What is asked: Return every line of the data below unchanged.

--- Given entries ---

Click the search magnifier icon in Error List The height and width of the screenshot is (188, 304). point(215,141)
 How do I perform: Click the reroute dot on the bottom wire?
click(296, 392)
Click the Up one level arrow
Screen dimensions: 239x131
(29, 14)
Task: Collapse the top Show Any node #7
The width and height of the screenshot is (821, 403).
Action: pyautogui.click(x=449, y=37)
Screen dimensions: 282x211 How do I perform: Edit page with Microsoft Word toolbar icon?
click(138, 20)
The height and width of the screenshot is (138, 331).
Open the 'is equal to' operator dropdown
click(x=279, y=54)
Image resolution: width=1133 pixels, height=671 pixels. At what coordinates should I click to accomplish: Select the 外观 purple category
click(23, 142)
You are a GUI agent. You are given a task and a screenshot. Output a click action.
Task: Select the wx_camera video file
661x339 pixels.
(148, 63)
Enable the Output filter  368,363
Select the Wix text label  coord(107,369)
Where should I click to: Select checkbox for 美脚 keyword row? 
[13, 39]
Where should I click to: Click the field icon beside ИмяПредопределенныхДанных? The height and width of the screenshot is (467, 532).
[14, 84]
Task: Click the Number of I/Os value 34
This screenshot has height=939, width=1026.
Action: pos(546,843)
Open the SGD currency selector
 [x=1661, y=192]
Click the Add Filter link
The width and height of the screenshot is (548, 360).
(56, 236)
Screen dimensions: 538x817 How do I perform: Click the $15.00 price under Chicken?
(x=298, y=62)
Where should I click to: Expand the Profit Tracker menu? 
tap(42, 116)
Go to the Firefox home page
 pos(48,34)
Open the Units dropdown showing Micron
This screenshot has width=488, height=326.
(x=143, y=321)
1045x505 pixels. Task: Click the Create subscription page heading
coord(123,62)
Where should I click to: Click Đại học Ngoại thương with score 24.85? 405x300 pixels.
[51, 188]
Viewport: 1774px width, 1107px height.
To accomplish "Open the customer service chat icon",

---

The reply:
Click the search magnifier icon in Error List The height and width of the screenshot is (188, 304). point(215,141)
 How do I perform: Click the reroute dot on the bottom wire?
click(296, 392)
Click the Up one level arrow
Screen dimensions: 239x131
(29, 14)
Task: Collapse the top Show Any node #7
The width and height of the screenshot is (821, 403).
Action: pyautogui.click(x=449, y=37)
Screen dimensions: 282x211 How do I perform: Edit page with Microsoft Word toolbar icon?
click(138, 20)
The height and width of the screenshot is (138, 331).
Open the 'is equal to' operator dropdown
click(x=279, y=54)
Image resolution: width=1133 pixels, height=671 pixels. At what coordinates should I click to accomplish: Select the 外观 purple category
click(23, 142)
You are a GUI agent. You are given a task and a screenshot. Output a click action.
Task: Select the wx_camera video file
661x339 pixels.
(148, 63)
Enable the Output filter  368,363
Select the Wix text label  coord(107,369)
Where should I click to: Select checkbox for 美脚 keyword row? 
[13, 39]
Where should I click to: Click the field icon beside ИмяПредопределенныхДанных? The height and width of the screenshot is (467, 532).
[14, 84]
Task: Click the Number of I/Os value 34
This screenshot has height=939, width=1026.
Action: pos(546,843)
Open the SGD currency selector
 [x=1661, y=192]
Click the Add Filter link
The width and height of the screenshot is (548, 360).
(56, 236)
Screen dimensions: 538x817 How do I perform: Click the $15.00 price under Chicken?
(x=298, y=62)
Where should I click to: Expand the Profit Tracker menu? 
tap(42, 116)
Go to the Firefox home page
 pos(48,34)
Open the Units dropdown showing Micron
This screenshot has width=488, height=326.
(x=143, y=321)
1045x505 pixels. Task: Click the Create subscription page heading
coord(123,62)
Where should I click to: Click Đại học Ngoại thương with score 24.85? 405x300 pixels.
[51, 188]
Viewport: 1774px width, 1107px height.
To accomplish "Open the customer service chat icon",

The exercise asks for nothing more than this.